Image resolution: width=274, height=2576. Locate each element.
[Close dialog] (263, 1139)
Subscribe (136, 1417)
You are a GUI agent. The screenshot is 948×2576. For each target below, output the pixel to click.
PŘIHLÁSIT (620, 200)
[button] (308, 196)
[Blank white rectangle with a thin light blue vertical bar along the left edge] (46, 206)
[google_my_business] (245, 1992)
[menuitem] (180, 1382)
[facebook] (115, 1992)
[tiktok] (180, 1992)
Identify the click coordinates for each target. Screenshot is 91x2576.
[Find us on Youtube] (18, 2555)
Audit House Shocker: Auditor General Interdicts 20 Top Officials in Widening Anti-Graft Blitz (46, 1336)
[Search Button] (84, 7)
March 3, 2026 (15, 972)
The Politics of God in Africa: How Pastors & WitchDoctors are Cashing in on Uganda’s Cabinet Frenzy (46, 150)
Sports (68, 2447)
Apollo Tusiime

**What you need to do:**
From beginning to end, the data must be duplicated exactly.

**Answer space:**
Image resolution: width=274, height=2576. Locate each element.
[Close dialog] (263, 1139)
Subscribe (136, 1417)
You are a GUI agent. The screenshot is 948×2576. For each target below, output the pixel to click.
PŘIHLÁSIT (620, 200)
[button] (308, 196)
[Blank white rectangle with a thin light blue vertical bar along the left edge] (46, 206)
[google_my_business] (245, 1992)
[menuitem] (180, 1382)
[facebook] (115, 1992)
[tiktok] (180, 1992)
Identify the click coordinates for each target. Screenshot is 91x2576.
[Find us on Youtube] (18, 2555)
Audit House Shocker: Auditor General Interdicts 20 Top Officials in Widening Anti-Graft Blitz (46, 1336)
[Search Button] (84, 7)
March 3, 2026 (15, 972)
The Politics of God in Africa: How Pastors & WitchDoctors are Cashing in on Uganda’s Cabinet Frenzy (46, 150)
Sports (68, 2447)
Apollo Tusiime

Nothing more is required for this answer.